(Data excerpts)

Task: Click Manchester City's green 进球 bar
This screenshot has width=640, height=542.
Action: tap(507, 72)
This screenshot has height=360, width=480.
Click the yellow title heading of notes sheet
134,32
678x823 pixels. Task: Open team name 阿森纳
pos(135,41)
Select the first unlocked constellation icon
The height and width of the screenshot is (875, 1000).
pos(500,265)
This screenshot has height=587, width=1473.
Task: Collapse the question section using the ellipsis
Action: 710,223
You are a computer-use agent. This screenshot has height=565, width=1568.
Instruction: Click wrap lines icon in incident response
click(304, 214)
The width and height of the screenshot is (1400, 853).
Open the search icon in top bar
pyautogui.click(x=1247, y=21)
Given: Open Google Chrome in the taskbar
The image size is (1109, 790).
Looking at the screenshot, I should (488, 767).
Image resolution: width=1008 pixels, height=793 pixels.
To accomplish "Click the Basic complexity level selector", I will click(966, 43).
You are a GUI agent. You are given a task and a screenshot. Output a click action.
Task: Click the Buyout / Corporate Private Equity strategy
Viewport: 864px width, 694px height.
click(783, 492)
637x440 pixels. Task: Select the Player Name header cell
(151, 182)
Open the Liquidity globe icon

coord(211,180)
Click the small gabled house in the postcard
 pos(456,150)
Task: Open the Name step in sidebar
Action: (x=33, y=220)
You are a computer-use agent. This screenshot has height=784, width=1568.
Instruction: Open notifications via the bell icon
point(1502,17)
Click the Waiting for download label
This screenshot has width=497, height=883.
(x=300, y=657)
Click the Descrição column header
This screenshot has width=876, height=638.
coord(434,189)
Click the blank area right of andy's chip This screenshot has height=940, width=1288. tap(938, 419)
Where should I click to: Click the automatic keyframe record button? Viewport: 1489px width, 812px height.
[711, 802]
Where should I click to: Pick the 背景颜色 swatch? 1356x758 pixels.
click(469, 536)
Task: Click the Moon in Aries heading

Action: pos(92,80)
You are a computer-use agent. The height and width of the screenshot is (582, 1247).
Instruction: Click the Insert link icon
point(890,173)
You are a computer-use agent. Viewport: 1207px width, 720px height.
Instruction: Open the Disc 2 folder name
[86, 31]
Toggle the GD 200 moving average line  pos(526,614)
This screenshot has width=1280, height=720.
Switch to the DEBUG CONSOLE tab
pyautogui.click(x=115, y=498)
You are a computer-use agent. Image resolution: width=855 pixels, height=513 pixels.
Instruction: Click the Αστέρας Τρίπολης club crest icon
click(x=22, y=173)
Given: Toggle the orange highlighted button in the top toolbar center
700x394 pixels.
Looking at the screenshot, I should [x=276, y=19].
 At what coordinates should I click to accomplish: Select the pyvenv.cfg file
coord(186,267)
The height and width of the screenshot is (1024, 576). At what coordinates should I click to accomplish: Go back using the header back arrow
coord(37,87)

(End Data excerpts)

_Brief_
Using only the listing above, restate exactly the lines from the line containing "637x440 pixels. Task: Select" through the line containing "has height=784, width=1568.", both included.

_Task answer_
637x440 pixels. Task: Select the Player Name header cell
(151, 182)
Open the Liquidity globe icon

coord(211,180)
Click the small gabled house in the postcard
 pos(456,150)
Task: Open the Name step in sidebar
Action: (x=33, y=220)
You are a computer-use agent. This screenshot has height=784, width=1568.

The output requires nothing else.